The issue actually happened when the router VMs were recreated. The pool members were deleted from NSX-T but never created again after the new instances of the router were created. This is the same scenario you would observe upon VM recreation with Diego brain VMs and MySQL Proxy VMs if they have backing server pools configured as well.

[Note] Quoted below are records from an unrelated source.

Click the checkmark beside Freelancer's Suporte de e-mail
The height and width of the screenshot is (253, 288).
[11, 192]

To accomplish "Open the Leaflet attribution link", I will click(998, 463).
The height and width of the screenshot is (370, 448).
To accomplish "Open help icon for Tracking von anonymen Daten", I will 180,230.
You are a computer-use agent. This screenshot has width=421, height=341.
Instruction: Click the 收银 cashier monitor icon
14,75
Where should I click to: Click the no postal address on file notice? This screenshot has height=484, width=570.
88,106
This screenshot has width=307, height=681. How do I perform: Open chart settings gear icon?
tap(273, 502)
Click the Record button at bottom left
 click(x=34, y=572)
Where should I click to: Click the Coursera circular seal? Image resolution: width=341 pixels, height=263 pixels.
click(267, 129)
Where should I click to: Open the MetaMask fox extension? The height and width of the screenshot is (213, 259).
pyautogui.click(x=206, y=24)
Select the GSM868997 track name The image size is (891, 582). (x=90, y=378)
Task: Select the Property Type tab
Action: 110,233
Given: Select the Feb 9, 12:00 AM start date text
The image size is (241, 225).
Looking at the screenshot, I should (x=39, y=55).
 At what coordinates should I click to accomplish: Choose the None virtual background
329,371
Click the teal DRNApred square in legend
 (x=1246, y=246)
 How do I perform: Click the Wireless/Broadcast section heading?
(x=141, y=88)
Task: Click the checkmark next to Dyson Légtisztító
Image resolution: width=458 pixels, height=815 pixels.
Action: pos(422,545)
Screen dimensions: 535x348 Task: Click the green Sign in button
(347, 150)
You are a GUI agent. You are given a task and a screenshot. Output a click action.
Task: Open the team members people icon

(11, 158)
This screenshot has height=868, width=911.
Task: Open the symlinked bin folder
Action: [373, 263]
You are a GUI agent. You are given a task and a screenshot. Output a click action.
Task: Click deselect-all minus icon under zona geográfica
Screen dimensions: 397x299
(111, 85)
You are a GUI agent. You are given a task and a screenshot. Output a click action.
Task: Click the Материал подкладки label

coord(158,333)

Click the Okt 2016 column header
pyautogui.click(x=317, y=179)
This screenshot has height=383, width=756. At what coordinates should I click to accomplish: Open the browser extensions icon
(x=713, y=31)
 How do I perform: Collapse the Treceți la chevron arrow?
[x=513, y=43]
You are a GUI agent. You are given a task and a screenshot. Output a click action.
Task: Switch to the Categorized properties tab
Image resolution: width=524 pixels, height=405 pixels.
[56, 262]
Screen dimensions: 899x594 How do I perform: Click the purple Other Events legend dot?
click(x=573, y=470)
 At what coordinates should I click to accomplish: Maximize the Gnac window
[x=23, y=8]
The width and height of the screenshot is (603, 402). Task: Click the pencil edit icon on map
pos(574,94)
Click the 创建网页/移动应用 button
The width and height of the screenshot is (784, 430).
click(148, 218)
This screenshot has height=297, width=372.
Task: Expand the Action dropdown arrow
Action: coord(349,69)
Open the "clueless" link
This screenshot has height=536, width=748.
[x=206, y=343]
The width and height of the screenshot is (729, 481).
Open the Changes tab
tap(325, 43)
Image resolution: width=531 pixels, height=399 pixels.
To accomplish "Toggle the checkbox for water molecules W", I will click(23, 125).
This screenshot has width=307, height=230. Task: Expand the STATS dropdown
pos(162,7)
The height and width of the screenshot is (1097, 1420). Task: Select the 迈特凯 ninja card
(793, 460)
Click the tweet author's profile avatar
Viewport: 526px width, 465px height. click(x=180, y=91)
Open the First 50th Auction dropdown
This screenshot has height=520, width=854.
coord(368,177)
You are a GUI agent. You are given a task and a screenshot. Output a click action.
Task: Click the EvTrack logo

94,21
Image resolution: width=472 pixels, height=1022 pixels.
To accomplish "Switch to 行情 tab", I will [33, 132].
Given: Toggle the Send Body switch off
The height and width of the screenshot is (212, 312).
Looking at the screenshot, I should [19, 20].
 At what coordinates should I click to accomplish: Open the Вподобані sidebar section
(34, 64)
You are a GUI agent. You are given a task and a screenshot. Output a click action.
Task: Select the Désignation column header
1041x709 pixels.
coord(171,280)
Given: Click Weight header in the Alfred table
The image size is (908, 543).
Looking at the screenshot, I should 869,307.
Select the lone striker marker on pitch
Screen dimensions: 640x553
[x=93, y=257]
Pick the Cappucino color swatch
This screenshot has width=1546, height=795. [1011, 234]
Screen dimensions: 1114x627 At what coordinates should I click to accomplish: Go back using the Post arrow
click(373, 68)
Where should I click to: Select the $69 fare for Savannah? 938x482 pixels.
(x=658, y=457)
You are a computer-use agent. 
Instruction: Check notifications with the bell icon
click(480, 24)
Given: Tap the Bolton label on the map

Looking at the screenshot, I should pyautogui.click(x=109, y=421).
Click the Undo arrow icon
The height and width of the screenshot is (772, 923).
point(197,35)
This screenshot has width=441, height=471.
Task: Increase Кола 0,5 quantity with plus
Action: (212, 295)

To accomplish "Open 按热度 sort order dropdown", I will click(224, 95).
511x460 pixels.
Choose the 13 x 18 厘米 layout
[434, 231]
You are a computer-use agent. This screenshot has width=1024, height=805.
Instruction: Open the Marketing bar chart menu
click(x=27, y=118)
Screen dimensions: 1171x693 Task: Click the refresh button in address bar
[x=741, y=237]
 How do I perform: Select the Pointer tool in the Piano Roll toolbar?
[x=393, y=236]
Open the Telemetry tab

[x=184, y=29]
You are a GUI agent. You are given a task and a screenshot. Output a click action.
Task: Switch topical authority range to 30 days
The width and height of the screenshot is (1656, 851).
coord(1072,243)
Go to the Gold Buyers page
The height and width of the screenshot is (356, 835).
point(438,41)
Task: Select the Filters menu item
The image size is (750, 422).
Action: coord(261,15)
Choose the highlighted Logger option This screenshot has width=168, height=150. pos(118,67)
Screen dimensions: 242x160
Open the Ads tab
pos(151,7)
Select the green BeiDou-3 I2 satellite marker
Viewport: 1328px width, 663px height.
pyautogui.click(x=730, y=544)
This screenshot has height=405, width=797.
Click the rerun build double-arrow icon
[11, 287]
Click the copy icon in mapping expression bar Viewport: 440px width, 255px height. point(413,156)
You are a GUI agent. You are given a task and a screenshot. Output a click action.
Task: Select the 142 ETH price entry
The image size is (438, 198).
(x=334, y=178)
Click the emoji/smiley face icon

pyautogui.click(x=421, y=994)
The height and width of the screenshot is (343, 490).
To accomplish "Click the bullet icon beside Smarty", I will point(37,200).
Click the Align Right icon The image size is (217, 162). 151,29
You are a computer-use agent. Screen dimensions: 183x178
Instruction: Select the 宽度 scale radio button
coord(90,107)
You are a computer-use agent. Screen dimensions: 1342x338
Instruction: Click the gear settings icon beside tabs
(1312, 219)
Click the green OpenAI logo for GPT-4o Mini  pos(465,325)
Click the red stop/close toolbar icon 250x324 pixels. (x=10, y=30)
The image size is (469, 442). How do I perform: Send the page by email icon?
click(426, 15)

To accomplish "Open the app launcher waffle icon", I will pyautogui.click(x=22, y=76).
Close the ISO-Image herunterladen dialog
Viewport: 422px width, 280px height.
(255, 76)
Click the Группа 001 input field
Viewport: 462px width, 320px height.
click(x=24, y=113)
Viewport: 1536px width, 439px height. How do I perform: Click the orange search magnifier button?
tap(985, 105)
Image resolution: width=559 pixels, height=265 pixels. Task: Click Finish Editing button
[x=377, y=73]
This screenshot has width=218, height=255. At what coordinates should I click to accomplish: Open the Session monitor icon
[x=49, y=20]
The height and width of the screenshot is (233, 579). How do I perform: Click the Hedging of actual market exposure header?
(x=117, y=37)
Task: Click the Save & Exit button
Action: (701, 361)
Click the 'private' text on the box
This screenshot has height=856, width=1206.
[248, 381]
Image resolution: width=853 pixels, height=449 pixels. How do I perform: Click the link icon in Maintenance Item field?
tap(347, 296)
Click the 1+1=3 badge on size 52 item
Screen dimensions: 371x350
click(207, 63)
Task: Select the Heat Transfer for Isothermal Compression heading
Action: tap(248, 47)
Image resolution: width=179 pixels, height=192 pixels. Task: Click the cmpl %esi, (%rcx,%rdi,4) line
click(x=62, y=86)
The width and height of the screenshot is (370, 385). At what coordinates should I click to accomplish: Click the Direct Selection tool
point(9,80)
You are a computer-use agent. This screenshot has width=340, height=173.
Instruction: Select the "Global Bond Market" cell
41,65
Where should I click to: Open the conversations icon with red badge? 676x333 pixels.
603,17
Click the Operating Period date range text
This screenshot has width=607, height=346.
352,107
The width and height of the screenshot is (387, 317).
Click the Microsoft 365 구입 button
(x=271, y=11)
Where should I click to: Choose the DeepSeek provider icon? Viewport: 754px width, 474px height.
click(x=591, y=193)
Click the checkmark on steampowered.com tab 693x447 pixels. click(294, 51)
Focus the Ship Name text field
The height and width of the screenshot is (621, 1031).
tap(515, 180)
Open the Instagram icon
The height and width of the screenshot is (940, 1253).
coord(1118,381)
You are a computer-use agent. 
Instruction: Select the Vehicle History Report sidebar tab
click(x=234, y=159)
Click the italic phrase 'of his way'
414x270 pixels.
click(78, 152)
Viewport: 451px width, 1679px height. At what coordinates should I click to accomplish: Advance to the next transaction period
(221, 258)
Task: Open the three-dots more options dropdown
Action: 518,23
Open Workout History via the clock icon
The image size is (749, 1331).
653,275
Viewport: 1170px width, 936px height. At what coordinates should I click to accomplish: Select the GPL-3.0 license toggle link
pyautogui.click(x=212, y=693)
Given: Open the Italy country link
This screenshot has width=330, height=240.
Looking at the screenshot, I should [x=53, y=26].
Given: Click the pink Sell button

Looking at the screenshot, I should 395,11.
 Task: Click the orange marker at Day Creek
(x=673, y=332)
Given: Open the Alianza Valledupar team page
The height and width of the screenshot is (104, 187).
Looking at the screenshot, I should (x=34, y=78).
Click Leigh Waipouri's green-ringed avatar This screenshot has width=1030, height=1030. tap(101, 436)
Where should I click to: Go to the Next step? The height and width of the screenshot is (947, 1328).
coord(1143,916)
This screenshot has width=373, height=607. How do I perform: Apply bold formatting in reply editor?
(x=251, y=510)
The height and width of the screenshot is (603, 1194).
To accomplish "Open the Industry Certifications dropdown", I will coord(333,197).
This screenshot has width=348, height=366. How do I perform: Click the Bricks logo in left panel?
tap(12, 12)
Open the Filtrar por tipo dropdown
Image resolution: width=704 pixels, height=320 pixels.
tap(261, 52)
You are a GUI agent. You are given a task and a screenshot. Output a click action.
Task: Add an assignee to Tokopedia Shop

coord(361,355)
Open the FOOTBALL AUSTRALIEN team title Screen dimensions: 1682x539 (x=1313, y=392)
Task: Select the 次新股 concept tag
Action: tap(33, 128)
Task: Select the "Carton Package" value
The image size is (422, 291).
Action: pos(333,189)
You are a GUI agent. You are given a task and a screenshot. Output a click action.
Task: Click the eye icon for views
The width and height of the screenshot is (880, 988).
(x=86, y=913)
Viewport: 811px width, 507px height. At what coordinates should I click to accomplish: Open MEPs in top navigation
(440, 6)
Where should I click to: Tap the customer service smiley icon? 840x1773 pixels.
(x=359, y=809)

Based on the documents around how to configure an NSX-T load balancer for TAS as well as what changes are required on the Resource Config section of the TAS tile, you will find that the JSON payload required for adding server pool configurations in the resource config section of TAS tile is missing.

Environment

Product Version: 2.10
OS: Linux

Resolution

Gather details from your NSX-T environment around which server pools are having the problem and determine the following 2 details:
  • Server pool name
  • Port number
Add configurations under Ops Manager UI -> TAS tile -> Resource Config -> Expand the instance group (for example router) and use a JSON payload to update the Logical Load balancer text box. An example of the JSON payload that can be used is as follows:
{
  "server_pools": [
    {
      "name": "<server-pool-name>",
      "port": 443
    }
  ]
}

After saving the changes and during the next Apply changes, you will be able to see the following change displayed on the UI when the Ops Manager displays the manifest difference:
 vm_extensions:
+ - cloud_properties:
+     nsxt:
+       lb:
+         server_pools:
+         - name: <server-pool-name>
+           port: 443
+   name: vm-extension-router-<ID>
 
 instance_groups:
 - name: router
+   vm_extensions:
+   - vm-extension-router-<ID>

To further validate that the pool members are added back automatically, you can check the NSX-T manager UI once the newly created VM (router, diego_brain, or mysql_proxy) is successfully updated.